A Petrobras e a Equinor (Noruega), por exemplo, firmaram acordo para estudar projetos de geração térmica movidos pelo combustível em conjunto. As petroleiras buscam alternativas para o potencial de oferta de gás com a exploração no pré-sal nos próximos anos.

“Tem projetos inovadores nessa área. As empresas estão procurando novas formas para comprar gás natural, como os projetos de gás natural liquefeito que chegam por navios. Antes, só era possível entrar na disputa se tivesse 1 pré-contrato com a Petrobras”, destaca Fiigueiró.

O especialista afirma que a abertura do mercado de gás natural, como promete o governo federal, impulsionaria ainda mais a fonte. Para ele, térmicas movidas a gás podem ser uma opção para equilibrar a contratação de fontes intermitentes. Ou seja, que não geram energia durante todo o ano por falta de vento ou de sol.

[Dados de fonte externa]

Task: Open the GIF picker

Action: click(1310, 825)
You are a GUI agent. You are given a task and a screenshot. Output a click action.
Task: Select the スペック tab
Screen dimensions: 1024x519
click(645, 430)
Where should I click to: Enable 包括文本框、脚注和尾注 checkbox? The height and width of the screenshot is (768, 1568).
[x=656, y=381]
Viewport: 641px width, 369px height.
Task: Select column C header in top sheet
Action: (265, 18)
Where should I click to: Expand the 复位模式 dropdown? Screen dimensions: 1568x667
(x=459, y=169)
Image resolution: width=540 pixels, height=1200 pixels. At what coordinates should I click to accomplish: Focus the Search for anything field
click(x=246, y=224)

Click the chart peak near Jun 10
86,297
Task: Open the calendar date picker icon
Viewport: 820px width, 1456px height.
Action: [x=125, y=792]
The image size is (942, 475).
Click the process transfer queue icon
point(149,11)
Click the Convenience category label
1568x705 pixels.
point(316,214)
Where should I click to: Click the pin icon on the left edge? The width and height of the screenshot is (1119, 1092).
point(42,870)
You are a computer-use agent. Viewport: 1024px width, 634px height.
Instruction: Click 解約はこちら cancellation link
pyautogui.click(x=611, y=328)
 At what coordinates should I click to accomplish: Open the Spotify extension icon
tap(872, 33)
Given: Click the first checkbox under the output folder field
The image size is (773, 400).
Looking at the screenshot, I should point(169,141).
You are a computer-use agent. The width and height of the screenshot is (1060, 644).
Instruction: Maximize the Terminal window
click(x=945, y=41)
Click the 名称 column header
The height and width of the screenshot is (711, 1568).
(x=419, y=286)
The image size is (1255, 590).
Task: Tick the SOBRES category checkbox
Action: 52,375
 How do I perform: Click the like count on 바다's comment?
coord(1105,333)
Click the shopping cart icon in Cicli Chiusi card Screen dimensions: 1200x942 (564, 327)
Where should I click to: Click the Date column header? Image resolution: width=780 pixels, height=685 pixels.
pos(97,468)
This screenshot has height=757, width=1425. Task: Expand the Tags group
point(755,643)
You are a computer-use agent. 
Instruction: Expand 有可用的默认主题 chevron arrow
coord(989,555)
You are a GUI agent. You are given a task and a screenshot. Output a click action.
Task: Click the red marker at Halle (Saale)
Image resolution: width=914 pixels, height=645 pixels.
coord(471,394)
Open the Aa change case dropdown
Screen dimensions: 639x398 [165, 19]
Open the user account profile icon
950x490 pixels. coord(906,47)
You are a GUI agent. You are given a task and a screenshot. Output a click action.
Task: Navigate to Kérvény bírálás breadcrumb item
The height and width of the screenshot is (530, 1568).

Hoje, o parque térmico brasileiro é, em grande parte, de usinas a diesel e óleo combustível.

NOVAS REGRAS PARA RENOVÁVEIS
O certame desta 6ª marca a mudança nas regras para a participação de usinas solares e eólicas –grande destaque das últimas rodadas. O edital estabeleceu que a quantidade de energia que será fornecida pelos empreendimentos será baseada na demanda das distribuidoras. Antes, seguia a potência de geração das usinas –o que varia ao longo dos meses.

Na prática, as regras aumentam o risco do negócio para os geradores, que terão de arcar com os custos da compra de energia para cumprir os contratos quando não produzir o suficiente. O modelo já é usado para hidrelétricas, por exemplo

Para Tiago Figueiró, a mudança foi uma tentativa de igualar as condições entre as fontes ofertadas. “Isso passou a ser visto como uma forma de subsídio que as renováveis têm em relação a outros geradores. O governo quer acabar com isso“, afirmou.

Apesar de esperar concorrência para as fontes, ele diz acreditar que alguns empreendimentos desistiram de participar do leilão pelas novas regras. A avaliação é de que não houve tempo suficiente para calcular o custo adicional que o gerador arcaria com a mudança. “É possível encontrar formas de mitigar esse risco, mas ficou muito em cima da hora. Era possível, por exemplo, fechar acordo com outras usinas para suprir a demanda quando a geração ficar abaixo”, explicou.